An educational video on LGBTQ issues shown this month to high school students in Marin County featured a young transgender woman smiling softly, wearing a cream cardigan over a T-shirt that glorifies a Palestinian hijacker.
The T-shirt displays the image of a kaffiyeh-clad woman holding an assault rifle and the words “resistance is not terrorism.” The woman is Leila Khaled, a longtime member of the Popular Front for the Liberation of Palestine.
Khaled gained notoriety for her role hijacking a TWA flight bound for Tel Aviv in 1969 and an El Al flight headed to New York in 1970, and has achieved folk hero status in segments of the pro-Palestiniain movement. Now 80, she is still a member of PFLP, a Marxist-Leninist militant group founded in the 1960s.
The video was produced by a nonprofit called Campus Pride in collaboration with the Chronicle of Higher Education. In it, young LGBTQ college students explain how universities can help, or hinder, LGBTQ inclusion.
Neither Campus Pride nor the Chronicle of Higher Education immediately responded to a request for comment.
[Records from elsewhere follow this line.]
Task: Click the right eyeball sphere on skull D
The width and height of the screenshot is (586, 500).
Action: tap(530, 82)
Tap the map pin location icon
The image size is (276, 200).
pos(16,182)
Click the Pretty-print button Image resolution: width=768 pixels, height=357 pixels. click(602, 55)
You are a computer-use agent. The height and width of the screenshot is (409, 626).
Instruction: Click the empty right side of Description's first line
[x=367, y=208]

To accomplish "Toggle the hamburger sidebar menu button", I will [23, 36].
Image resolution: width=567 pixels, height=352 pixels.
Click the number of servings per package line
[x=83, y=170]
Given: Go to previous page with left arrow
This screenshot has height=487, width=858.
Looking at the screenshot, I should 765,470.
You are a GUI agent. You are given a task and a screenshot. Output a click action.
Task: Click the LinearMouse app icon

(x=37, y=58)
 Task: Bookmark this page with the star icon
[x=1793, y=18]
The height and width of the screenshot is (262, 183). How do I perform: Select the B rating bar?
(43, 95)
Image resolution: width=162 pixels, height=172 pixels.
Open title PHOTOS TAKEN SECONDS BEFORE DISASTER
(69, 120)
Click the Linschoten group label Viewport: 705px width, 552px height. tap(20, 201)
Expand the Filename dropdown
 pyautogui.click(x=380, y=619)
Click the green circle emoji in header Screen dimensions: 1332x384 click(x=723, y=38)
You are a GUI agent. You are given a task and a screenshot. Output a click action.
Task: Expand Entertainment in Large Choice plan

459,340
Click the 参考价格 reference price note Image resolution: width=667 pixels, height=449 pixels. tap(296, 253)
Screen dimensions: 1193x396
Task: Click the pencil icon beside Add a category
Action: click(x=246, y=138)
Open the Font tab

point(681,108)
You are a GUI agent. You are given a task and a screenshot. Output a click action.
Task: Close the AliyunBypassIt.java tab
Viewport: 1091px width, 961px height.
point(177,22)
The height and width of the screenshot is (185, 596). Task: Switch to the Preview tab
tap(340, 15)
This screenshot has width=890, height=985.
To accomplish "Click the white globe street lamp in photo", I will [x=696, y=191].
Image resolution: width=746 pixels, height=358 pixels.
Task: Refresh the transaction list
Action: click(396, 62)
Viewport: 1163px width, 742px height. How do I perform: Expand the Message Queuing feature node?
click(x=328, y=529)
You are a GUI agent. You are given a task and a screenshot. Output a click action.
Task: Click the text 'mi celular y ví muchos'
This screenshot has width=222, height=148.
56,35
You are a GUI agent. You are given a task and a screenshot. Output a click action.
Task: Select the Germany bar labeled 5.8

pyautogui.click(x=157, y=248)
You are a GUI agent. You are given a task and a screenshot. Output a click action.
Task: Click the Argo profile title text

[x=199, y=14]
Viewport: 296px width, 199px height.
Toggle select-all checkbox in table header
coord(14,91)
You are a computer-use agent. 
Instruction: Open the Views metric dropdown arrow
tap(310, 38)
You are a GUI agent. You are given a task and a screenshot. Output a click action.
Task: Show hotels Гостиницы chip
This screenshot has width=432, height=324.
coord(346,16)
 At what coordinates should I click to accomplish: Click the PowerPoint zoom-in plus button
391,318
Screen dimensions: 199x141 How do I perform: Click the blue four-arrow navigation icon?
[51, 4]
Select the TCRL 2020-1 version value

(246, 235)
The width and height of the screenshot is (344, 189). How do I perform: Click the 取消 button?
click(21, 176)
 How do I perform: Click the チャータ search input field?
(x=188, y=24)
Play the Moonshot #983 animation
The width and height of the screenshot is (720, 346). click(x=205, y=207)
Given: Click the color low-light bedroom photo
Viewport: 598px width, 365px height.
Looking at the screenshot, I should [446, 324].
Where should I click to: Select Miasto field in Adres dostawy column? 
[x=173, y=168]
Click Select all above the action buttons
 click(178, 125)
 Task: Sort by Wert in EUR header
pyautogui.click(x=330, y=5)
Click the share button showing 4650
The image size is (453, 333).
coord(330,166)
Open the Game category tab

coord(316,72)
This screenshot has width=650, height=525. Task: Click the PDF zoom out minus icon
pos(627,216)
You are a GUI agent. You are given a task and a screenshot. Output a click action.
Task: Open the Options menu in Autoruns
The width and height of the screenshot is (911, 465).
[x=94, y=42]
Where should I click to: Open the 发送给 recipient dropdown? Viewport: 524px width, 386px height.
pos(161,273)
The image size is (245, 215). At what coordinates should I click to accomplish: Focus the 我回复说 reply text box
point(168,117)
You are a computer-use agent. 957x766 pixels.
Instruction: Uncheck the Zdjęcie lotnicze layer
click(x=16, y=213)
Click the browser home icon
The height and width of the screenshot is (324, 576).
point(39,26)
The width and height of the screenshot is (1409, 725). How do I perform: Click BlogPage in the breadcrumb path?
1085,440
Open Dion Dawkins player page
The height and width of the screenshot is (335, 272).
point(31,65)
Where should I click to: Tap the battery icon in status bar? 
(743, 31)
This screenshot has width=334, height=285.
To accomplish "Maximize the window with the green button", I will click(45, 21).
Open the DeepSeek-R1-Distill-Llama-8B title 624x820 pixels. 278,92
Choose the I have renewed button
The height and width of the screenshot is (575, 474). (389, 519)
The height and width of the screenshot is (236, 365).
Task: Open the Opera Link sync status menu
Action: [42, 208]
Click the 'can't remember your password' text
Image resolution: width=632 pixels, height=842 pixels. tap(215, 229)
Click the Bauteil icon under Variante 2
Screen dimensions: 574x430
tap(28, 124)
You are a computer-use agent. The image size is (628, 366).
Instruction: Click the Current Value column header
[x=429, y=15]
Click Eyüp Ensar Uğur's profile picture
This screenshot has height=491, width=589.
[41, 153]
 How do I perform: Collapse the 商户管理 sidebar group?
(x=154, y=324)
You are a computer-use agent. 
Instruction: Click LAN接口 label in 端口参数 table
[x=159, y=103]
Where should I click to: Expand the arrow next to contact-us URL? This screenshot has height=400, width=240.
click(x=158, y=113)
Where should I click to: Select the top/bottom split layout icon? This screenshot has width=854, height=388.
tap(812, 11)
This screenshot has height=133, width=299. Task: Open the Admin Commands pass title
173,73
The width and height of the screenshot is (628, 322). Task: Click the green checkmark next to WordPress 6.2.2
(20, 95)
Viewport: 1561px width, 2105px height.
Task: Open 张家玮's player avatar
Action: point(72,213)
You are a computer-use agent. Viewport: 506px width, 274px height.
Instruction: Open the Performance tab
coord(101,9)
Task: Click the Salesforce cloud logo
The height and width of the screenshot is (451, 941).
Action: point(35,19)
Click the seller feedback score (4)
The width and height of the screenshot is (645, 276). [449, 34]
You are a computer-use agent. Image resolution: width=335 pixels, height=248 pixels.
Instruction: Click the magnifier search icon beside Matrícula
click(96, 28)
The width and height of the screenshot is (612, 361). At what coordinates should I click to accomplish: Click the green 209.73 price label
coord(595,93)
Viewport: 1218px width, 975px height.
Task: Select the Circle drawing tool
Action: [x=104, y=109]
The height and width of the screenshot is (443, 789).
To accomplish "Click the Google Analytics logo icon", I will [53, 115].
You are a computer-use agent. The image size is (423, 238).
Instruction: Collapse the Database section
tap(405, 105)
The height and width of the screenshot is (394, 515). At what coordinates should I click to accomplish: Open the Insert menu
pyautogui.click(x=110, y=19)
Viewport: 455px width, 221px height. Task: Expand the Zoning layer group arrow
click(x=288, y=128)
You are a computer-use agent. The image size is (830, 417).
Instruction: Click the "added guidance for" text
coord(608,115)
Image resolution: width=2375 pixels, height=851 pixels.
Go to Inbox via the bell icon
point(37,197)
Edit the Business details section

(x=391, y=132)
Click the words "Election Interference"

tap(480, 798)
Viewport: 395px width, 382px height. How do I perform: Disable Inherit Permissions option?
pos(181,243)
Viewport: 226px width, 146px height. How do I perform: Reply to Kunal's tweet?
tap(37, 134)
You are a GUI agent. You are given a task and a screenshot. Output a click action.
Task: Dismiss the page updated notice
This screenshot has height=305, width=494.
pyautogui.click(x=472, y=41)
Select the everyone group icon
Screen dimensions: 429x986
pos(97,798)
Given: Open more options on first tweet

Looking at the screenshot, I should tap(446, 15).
Some students in the Tamalpais Union High School District, which serves some 4,500 students, were shown the video on Feb. 12 during a mandatory session called a Stop and Learn, which the district holds periodically on issues of social justice.
During a Stop and Learn last year, the district invited Ibram X. Kendi, the author of “How to Be An Antiracist,” to lead the session. Some parents objected to Kendi’s appearance because of his progressive politics and his high speaking fee.
The Khaled T-shirt, which flashes briefly on the screen during the beginning of the LGBTQ education video, has reignited debate over how to incorporate fraught political issues into public high school education in Marin County, a deeply liberal area.
A Jewish student complained about the T-shirt, according to Laurie Dubin, a former district parent and leader of an activist group called Tam Union Together. Dubin said Friday that the student wished to remain anonymous.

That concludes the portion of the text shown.